現場では、受付スタッフが目の前の患者対応をしながら背中でコール音を聞き続け、やっと電話を取ったときにはすでに何コールも鳴っていて、相手の声が少し険しい。
「診療時間内なのに、全然電話がつながらないですね」
こうした一言が積み重なり、スタッフの気持ちはすり減っていきます。
だからといって、電話のために人を一人増やすのは現実的ではありません。受付専任を増やせば人件費は確実に増えますが、電話が本当にパンクするのは一日のうちの一部の時間だけです。
問題は「電話という手段そのもの」ではなく、「代表電話に来る用件のすべてを、人だけでさばこうとしていること」にあります。ここに、同時に何本でも受けられるAI電話を組み合わせると、この構造そのものを変えにいくことができます。
※ここでいうAI電話とは、患者さんがいつもの代表番号に電話をすると、最初にAIが応答して用件を聞き取り、予約・各種案内・必要な転送などを自動で行う仕組みのことです。
AI電話に任せるといっても、特別なことをするわけではありません。患者さんは今まで通り、病院・クリニックの代表番号に電話をかけます。違うのは、最初に受けるのが人ではなくAI電話になる、という点だけです。

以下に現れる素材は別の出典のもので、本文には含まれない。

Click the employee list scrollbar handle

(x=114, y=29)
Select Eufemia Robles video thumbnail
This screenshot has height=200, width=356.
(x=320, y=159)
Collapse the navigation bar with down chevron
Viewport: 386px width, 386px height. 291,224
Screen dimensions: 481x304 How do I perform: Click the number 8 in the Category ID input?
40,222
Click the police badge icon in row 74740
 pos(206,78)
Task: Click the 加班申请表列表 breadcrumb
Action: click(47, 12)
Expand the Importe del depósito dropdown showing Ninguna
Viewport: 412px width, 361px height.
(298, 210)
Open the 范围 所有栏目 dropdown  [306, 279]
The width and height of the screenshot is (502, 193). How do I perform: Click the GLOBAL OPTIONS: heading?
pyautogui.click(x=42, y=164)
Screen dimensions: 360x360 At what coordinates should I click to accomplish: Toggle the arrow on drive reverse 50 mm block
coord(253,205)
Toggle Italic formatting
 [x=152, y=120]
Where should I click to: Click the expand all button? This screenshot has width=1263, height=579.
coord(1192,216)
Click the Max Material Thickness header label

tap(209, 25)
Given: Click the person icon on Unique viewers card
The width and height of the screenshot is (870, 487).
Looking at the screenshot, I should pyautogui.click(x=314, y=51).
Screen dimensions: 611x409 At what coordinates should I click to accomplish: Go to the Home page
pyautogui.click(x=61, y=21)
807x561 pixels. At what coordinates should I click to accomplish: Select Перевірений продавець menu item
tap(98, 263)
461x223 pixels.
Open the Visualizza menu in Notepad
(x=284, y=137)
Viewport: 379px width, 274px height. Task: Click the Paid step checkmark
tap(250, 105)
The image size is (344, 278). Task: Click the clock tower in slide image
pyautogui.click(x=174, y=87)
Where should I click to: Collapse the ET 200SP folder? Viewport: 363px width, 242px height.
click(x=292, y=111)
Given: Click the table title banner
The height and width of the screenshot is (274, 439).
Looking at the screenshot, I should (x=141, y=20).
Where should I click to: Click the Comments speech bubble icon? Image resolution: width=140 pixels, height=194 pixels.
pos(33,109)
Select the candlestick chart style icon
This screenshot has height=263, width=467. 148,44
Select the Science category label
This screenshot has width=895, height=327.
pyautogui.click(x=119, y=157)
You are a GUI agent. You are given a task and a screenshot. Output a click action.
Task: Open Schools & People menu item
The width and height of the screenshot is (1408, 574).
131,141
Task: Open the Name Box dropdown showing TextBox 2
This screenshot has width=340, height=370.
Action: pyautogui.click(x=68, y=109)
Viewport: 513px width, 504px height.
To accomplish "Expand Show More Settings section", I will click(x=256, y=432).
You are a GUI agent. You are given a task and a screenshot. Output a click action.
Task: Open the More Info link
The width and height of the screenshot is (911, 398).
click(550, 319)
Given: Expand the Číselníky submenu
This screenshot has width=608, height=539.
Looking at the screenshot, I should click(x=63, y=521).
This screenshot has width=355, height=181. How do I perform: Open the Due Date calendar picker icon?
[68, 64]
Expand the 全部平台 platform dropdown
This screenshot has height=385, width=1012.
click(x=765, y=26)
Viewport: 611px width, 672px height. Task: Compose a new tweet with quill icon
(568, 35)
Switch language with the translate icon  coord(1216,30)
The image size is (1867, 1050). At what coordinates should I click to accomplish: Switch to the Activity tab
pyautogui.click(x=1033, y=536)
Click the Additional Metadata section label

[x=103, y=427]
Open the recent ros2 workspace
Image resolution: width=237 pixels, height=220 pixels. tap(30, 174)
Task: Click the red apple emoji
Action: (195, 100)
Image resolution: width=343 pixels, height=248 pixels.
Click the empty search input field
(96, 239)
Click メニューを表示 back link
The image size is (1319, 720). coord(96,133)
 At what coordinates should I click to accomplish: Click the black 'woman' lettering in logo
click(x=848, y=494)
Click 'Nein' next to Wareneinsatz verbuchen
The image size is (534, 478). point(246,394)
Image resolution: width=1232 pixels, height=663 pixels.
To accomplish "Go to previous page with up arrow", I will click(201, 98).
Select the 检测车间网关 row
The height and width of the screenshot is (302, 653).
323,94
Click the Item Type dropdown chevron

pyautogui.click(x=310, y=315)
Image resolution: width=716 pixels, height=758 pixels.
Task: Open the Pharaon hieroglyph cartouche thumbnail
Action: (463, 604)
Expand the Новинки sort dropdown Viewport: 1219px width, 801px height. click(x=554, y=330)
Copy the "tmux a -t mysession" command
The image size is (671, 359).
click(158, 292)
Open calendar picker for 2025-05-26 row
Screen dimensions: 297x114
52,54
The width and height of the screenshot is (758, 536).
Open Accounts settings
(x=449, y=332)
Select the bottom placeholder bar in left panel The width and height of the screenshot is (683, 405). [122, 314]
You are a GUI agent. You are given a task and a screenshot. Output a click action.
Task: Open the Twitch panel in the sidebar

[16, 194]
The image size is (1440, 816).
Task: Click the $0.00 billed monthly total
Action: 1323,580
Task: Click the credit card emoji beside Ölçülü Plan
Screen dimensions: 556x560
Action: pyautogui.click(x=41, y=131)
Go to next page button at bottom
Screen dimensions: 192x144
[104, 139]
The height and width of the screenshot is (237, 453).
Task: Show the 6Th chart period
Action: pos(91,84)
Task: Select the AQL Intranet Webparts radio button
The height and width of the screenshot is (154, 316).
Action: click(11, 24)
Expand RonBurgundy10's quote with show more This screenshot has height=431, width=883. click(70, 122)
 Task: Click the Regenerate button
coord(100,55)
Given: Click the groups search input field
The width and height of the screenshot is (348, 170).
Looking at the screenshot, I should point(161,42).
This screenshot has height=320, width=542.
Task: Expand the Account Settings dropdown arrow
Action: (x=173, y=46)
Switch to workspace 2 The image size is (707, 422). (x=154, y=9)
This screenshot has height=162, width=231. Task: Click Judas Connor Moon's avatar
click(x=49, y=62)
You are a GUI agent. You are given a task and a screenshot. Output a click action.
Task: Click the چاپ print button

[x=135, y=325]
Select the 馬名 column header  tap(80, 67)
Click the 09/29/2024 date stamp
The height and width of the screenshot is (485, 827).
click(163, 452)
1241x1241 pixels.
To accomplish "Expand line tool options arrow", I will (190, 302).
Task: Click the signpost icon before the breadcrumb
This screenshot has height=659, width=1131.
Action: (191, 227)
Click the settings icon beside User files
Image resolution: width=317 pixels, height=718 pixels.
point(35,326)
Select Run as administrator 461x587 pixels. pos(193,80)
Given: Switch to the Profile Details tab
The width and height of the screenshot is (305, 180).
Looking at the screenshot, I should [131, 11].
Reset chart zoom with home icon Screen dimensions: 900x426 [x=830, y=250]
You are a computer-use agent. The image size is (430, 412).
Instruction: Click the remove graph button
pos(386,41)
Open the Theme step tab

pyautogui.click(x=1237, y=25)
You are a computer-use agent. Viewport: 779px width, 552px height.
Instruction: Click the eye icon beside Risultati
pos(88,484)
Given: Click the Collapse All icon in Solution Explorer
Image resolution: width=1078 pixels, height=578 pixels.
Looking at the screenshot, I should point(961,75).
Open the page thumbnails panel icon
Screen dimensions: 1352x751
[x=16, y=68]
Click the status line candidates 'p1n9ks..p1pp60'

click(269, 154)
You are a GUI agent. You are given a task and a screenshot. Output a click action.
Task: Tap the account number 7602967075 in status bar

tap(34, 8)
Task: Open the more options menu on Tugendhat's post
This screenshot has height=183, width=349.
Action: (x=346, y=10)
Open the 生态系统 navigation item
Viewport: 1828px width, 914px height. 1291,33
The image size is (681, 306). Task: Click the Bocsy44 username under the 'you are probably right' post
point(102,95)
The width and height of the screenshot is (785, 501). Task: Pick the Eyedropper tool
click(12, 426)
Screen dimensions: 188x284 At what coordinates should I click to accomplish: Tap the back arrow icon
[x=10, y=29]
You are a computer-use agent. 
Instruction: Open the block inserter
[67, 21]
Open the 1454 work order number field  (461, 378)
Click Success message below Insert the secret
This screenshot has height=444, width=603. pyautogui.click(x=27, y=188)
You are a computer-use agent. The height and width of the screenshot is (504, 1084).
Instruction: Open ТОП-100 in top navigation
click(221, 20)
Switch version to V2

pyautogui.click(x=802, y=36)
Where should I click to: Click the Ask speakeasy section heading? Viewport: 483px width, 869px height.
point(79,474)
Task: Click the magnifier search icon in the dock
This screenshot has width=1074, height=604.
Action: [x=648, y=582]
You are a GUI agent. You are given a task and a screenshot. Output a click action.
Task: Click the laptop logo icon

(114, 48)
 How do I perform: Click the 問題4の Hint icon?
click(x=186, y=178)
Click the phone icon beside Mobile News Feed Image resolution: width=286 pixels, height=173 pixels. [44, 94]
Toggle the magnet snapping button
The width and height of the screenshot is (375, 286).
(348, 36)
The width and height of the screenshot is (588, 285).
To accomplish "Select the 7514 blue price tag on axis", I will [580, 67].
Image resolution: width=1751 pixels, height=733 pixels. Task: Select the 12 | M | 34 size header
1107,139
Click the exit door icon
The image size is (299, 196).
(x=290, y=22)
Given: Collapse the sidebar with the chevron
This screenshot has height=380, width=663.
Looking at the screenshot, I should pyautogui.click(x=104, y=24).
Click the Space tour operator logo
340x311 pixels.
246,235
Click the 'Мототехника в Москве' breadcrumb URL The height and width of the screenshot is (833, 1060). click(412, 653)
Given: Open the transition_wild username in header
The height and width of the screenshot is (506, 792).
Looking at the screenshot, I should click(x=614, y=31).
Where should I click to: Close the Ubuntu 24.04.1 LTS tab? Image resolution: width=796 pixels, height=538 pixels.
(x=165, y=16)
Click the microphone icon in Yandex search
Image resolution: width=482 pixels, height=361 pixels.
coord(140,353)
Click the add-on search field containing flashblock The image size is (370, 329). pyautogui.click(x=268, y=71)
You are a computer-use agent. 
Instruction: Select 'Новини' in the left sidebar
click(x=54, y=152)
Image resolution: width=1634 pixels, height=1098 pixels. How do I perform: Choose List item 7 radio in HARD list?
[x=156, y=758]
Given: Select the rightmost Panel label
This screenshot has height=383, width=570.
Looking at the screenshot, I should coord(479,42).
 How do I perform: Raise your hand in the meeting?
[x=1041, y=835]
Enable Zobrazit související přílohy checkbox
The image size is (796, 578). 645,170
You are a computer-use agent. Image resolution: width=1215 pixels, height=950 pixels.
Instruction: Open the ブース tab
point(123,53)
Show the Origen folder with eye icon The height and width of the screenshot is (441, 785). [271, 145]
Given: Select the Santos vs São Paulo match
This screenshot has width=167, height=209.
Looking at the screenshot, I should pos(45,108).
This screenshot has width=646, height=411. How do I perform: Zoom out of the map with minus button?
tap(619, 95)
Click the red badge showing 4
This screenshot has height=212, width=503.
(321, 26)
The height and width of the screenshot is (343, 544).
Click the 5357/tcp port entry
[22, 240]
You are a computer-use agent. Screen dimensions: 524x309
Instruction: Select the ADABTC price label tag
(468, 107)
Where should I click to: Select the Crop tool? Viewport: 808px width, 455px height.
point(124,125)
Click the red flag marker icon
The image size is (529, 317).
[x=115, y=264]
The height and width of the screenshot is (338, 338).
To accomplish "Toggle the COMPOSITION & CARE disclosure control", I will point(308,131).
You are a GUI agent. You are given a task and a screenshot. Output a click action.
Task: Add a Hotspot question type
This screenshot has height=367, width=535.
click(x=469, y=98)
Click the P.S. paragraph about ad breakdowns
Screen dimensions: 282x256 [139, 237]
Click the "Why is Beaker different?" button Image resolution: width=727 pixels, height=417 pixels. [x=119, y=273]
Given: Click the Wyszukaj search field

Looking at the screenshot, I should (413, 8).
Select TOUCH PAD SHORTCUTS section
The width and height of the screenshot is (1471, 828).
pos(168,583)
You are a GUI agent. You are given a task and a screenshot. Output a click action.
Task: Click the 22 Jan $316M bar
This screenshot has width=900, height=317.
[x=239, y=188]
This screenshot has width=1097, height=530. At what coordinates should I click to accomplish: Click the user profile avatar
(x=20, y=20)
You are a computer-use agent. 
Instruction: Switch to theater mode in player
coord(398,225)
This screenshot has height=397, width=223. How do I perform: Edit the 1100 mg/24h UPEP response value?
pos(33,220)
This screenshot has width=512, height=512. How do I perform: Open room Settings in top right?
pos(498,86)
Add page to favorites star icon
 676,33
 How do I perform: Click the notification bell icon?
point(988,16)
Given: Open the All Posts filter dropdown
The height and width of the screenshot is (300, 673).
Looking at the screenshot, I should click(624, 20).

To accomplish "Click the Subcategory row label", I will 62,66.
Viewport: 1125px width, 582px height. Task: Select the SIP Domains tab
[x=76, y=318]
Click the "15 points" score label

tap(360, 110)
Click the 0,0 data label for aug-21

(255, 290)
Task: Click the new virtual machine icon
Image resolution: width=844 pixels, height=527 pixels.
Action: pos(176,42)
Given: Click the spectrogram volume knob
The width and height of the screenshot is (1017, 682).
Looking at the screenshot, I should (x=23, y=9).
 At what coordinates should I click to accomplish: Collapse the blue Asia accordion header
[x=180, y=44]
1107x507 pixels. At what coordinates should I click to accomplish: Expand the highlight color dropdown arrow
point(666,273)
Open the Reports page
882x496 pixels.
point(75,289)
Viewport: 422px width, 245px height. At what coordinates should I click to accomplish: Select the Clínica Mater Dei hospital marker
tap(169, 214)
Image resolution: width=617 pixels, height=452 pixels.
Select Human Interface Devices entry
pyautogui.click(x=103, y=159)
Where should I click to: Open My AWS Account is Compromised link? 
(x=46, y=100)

AI電話は、これまで受付スタッフが聞いていた内容を、同じ順番で聞き取っていきます。
「どの診療科か」
「初診か再診か」
「希望の日と大まかな時間帯」
「名前と生年月日」
こうした情報を会話の中で整理し、予約台帳や予約システムに登録します。病院によっては、電子カルテや予約システムと連携して、自動で予定枠に入れていくこともできます。
ここで一番効いてくるのは、「同時に何本でも受けられる」という点です。午前の混雑時間帯に電話が10本重なっても、すべての電話にとりあえずAI電話が出られます。
「呼び出し音だけ鳴り続けて誰も出られない」
という状態をかなり減らせます。
もうひとつ大きいのが、「どんな電話がどれくらい来ているのか」がデータで見えるようになることです。
何曜日の何時台に予約が集中しているのか。
予約変更・新規予約・検査問い合わせがどの割合か。
今までは受付スタッフの感覚に頼っていた部分が、数字として見えるようになります。
この二つがそろうことで、
・「つながらない」という不満が減る
・受付スタッフの「電話に追いかけられている感じ」が薄れる
・予約枠や人の配置を、感覚ではなくデータを見ながら組み直せる
という状態に近づいていきます。ここまで来ると、「AIを入れた」というより「代表電話の仕組み自体を作り替えた」という感覚に近くなります。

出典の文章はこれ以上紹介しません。